L'accusé ne se souvient que de deux tirs. 'Il m'a foncé dessus avec un couteau. J'ai vu sa détermination dans ses yeux. J'ai tiré deux fois pour sauver ma vie. Je n'ai pas eu le choix. Après deux sommations - 'stop police, stop police' -, j'ai dégainé mon arme et tiré en même temps', a-t-il raconté, la voix tremblante.

'Attristé et choqué'

Le prévenu a expliqué qu'il n'aurait pas réussi à désarmer son agresseur, que le spray au poivre à disposition n'est pas toujours efficace et que le gilet pare-balles ne protège ni la tête, ni la gorge, ni le bas du ventre et du dos. Il a aussi ajouté que fuir n'avait pas été une option car il aurait pu recevoir un coup de couteau dans le dos, rappelant qu'il ne fallait jamais tourner le dos à une agression. Un couteau au bout pointu, précise-t-il encore.

Il s'est aussi dit 'attristé et choqué' de ce qui est arrivé, et qu'il avait dû se reconstruire après ce drame. 'Vis-à-vis de la famille, ça m'a beaucoup peiné', a-t-il ajouté.

Un seul témoin est venu à la barre: une ex-collègue du caporal qui a fait l'éloge du policier, évoquant son professionnalisme, son calme, son respect et son empathie.

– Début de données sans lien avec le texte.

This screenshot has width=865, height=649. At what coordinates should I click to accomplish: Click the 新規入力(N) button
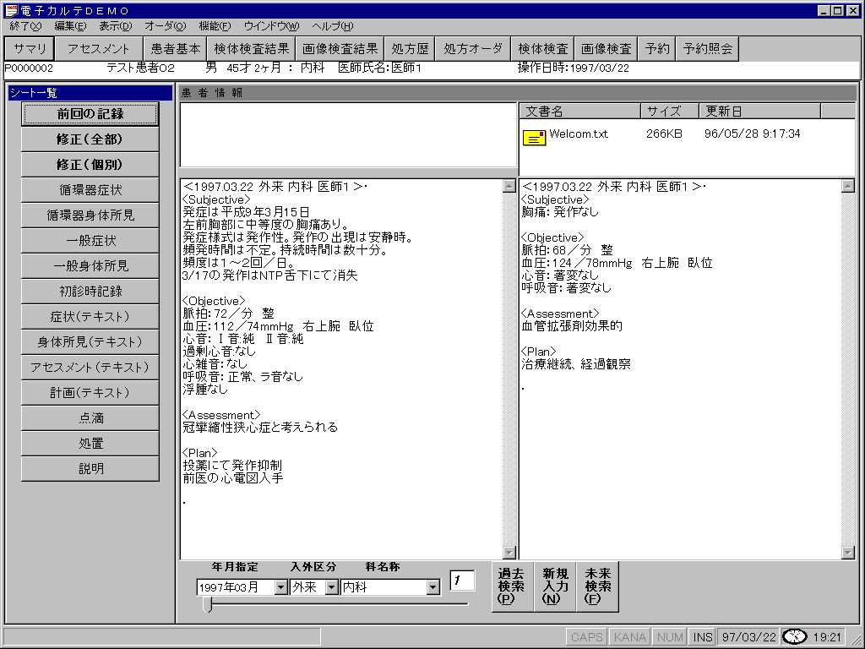(555, 586)
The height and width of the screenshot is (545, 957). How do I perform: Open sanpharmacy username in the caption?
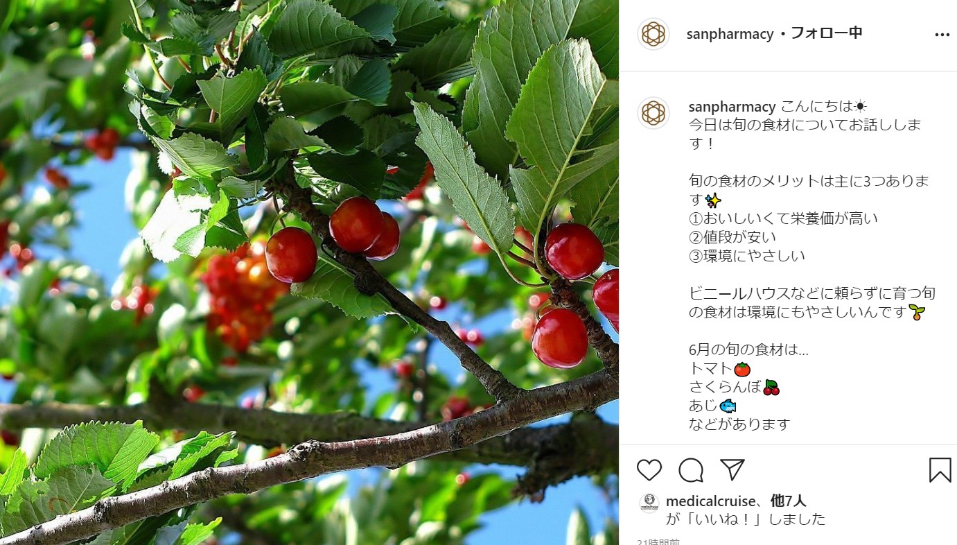[x=732, y=107]
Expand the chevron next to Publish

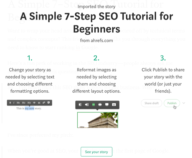(184, 103)
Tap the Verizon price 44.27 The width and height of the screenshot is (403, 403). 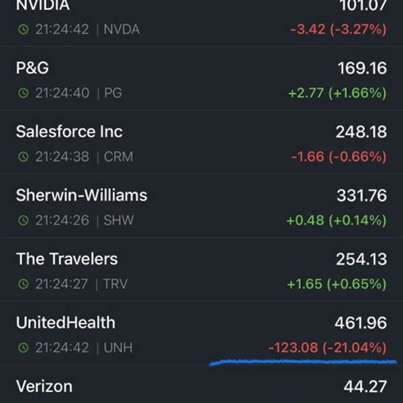(365, 387)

La famille d'Hervé a aussi été entendue. Mère, père, soeur et petite amie ont tous parlé d'un père de famille aimant, généreux, jamais violent et qui avait créé une petite association caritative pour venir en aide à l'Afrique. Tous ignoraient qu'il puisse consommer des stupéfiants. 'Mon fils n'est pas un méchant, ce n'est pas un tueur', a clamé son père.

L'expertise confirme trois tirs

Trois experts ont en outre été entendus mardi, dont une professeure en médecine légale et un spécialiste en balistique. Leur rapport confirme qu'il y a bien eu trois tirs très rapides et à une distance très proche. Un premier tir aurait touché la marche d'escalier, le deuxième tir la cuisse d'Hervé et le troisième le thorax de la victime, alors que celle-ci était en train de tomber en avant.

Ils ont aussi rappelé que les policiers sont instruits et entraînés à viser le torse et l'abdomen pour maximiser les chances de toucher une personne ciblée lors d'une menace ou d'un danger.